La guagua nos vapulea. Ese P-4 repleto, como siempre, parecía querer escupirnos a todos. Apiñados, los viajeros tratamos de avanzar. Nunca alcanzo a sostenerme, pero como en la mayoría de las ocasiones, tampoco hace falta.
En el trayecto, los ánimos caldeados hacen estallar una discusión. Unos ruegan porque un frenazo anuncie la parada, otros participan en el «intercambio de opiniones en alta voz», la mayoría no presta atención… es solo un suceso más. Ricardo Montaner «ameniza» el trayecto.
Un señor se siente aludido por las palabras de la mujer con bata blanca. Ella arenga sobre la importancia de ser educado. Él no hizo lo que debía y le espeta: «Se le olvida que aquí hay demasiados problemas y, a veces, por ser cortés te buscas un rollo» y narra su historia a toda voz.

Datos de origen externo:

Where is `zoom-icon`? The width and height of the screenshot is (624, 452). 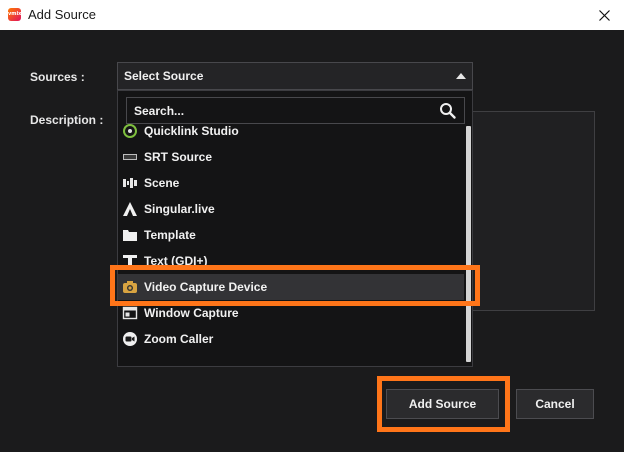
zoom-icon is located at coordinates (130, 339).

No es suficiente su razón para no dar el asiento a una embarazada, para virar la cara cuando trata de pasar una anciana o cuando una joven madre intenta subir y el molote no deja respirar a su pequeña. La ley del más fuerte. Todos quieren llegar. Una curva. Me voy de lado…

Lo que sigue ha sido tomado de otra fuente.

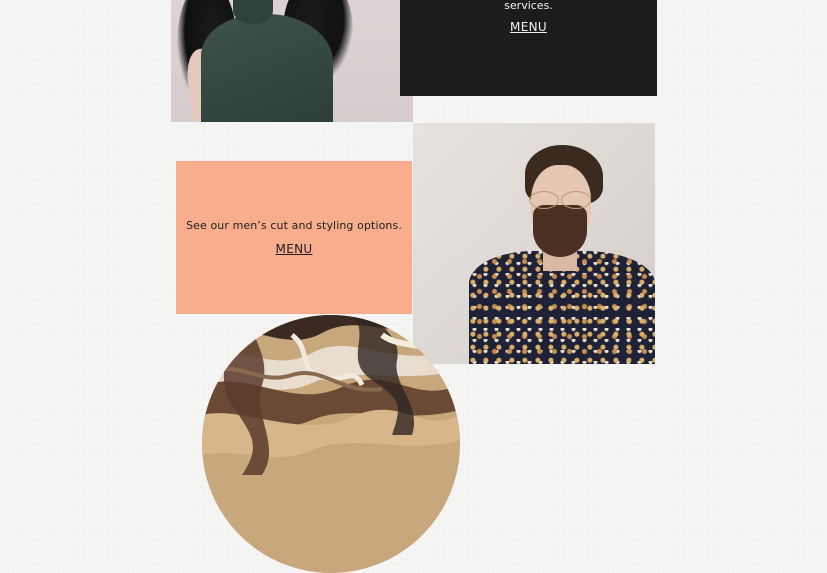 The image size is (827, 573). I want to click on marble-circle-image, so click(331, 444).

De repente el caprichoso recuerdo de aquel desconocido. Nunca supe su nombre, ni siquiera lo reconocería. Fue hace siete u ocho años. Un día lluvioso en la autopista. Un camión paró. ¡Al abordaje! Subí. Tenía frío. Otra vez no alcanzaba a sostenerme.

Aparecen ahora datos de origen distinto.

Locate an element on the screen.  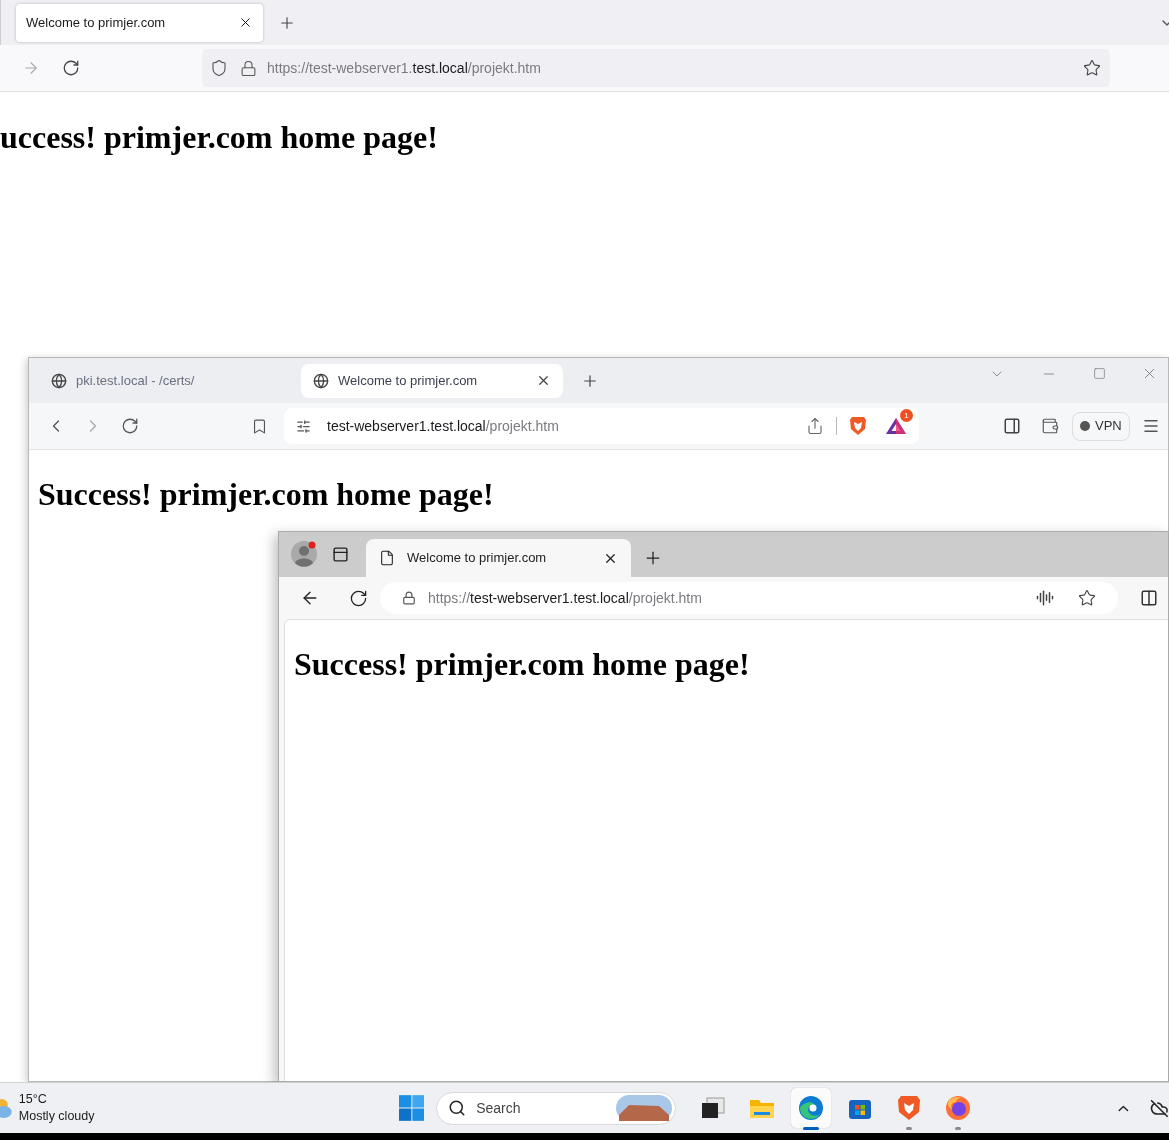
fox-globe-icon is located at coordinates (958, 1108).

No sé si le pedí ayuda. Iba en un pie, incómoda, tiritaba. Tal vez se dio cuenta. Lo importante es que luego, todos los kilómetros que me separaban del puente, del camino, de la casa de mis padres, de la comida caliente y la cama, estuve protegida por su brazo. Ubicó mis bultos y cada vez que el camión frenó o saltó en un bache, él me sostuvo. Por cada soplo de aire helado que se colaba entre el hierro tuve su pecho para acurrucarme. Demasiado ruido para hablar. Tampoco intentó hacerlo. Pura solidaridad. Al final del trayecto solo me dio tiempo para las gracias entrecortadas. La mochila, la gente… bajarse puede ser tan arduo como subir. Él siguió su viaje.
Con los pies empapados, cuando me quedaba por caminar un tramo bajo la lluvia, todavía sentía la cálida sensación transmitida por aquel extraño. Así, sin pedir nada a cambio. ¡Ah! ¡Qué placentero refugiarse en un pecho!
La parada de 23 y 12 a la vista. Una señora a un costado y un joven que me indica cuál es la mejor forma de salir del P-4. «Este es el corredor aéreo», me dice y se ríe en medio de la bulla y la incomodidad. Al fin, se detiene. A empellones, salgo. Respiro. Me quedo con el recuerdo de aquel desconocido.